| 研究概要 |
担子菌ヒトヨタケの有性過程における形態形成は、交配型遺伝子AとBにより支配されている。B遺伝子は二核化のための核移動を,A遺伝子はクランプ結合を伴う二核の共役分裂を制御している。A,Bが互いに異なる一核菌糸の交配によりA,Bの経路が共に活性化されると,二核菌糸が形成され,二核菌糸は一定の環境条件下で子実体を形成する。これまでに,A遺伝子はホメオドメインをもつ転写因子をコードし,B遺伝子はフェロモンおよびフェロモン・リセプターをコードしていることがわかっている。しかし,A,Bの下流については不明である。本研究では,A,Bの下流で働く遺伝子を同定しその働きを解明することを目的として,以下1.〜3.の実験を行った。1.昨年度に引き続き,Aの経路が活性であっても二核菌糸を形成しなくなった突然変異体CM1(CLP1に改名)について解析し,原因遺伝子clp1が365個のアミノ酸残基からなる新規のタンパク質をコードしていることを明らかにした。また,clp1遺伝子の転写にはA経路の活性化が必要であることを明らかにした。さらに,clp1遺伝子を強制発現させると,A経路の活性化に関わりなくクランプ形成が誘導されることを示した。2.二核化のための核移動が阻止されるREMI突然変異体14株について遺伝分析し,14株のうち2株がREMIマーカーによりtaggingされているらしいことを示した。

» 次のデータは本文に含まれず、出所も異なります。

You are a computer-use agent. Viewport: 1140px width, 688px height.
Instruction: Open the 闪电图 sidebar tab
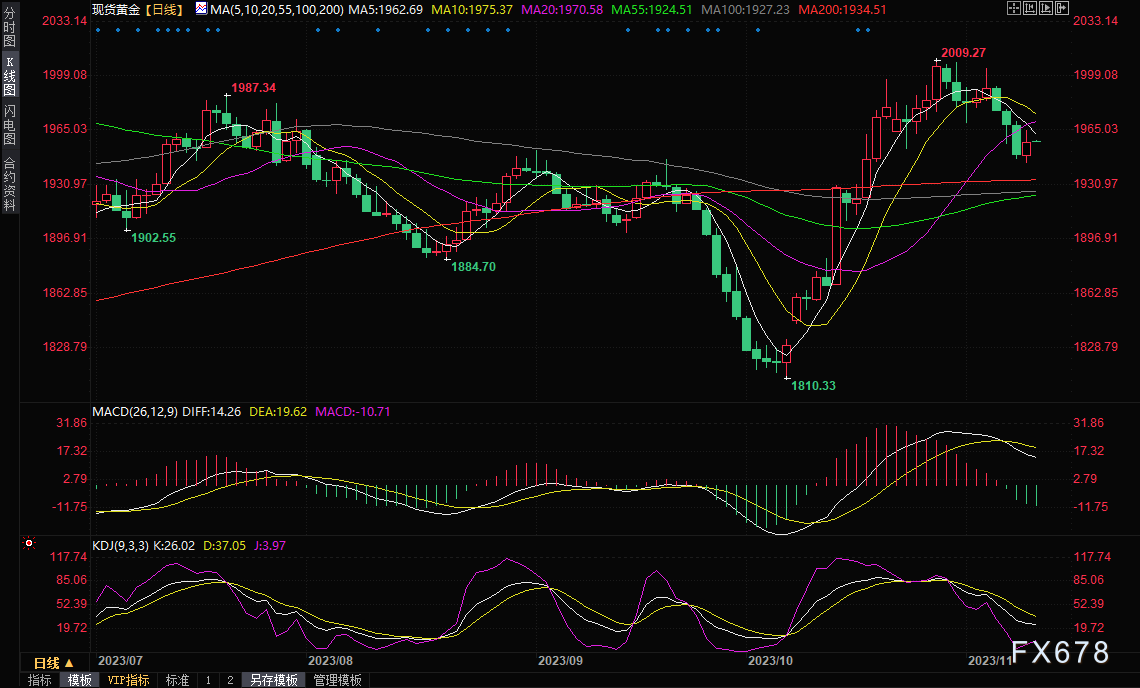click(x=10, y=125)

そこで,2株から原因遺伝子の一部を含むと考えられるDNA断片をmarker rescue法によりクローニングした。3.昨年度,子実体の光形態形成に異常を示すREMI突然変異体R1428の原因遺伝子dst1の一部を含むと考えられる5kb DNA断片を得た。そこで,5kb DNA領域を含む4個のコスミドクローンを同定し,それらのクローンによるR1428株の形質転換実験を行ったが,dst1-1変異は相補されなかった。
|